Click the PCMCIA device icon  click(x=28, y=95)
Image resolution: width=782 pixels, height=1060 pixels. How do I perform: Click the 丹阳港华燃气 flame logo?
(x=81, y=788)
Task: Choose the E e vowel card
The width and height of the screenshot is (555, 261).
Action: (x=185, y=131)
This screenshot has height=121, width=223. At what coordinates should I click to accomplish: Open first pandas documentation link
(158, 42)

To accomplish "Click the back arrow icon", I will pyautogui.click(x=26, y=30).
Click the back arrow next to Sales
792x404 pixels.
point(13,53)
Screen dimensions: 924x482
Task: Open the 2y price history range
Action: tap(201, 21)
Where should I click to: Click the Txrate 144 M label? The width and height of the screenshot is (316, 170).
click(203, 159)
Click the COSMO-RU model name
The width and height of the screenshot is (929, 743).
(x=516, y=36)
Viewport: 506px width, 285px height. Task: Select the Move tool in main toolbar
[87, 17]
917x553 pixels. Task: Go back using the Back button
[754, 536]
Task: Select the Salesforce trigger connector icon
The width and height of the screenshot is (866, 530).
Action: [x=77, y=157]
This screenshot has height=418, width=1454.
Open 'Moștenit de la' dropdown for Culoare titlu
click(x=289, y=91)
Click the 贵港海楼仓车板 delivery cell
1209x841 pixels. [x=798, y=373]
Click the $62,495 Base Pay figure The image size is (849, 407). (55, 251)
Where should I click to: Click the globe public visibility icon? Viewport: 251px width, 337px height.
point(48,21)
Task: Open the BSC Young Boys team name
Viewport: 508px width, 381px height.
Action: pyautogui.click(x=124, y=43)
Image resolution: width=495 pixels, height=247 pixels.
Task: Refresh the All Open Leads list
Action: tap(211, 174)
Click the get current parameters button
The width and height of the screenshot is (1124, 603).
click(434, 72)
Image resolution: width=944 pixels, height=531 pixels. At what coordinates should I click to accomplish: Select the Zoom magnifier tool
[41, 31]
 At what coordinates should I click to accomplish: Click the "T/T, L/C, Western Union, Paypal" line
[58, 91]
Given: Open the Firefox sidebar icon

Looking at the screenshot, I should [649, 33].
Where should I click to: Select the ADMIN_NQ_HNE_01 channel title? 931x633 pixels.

• _REQUIRED WORK_
All lines in the entries above that include "arrow" should be found and copied.

• _TASK RESULT_
To accomplish "Click the back arrow icon", I will pyautogui.click(x=26, y=30).
Click the back arrow next to Sales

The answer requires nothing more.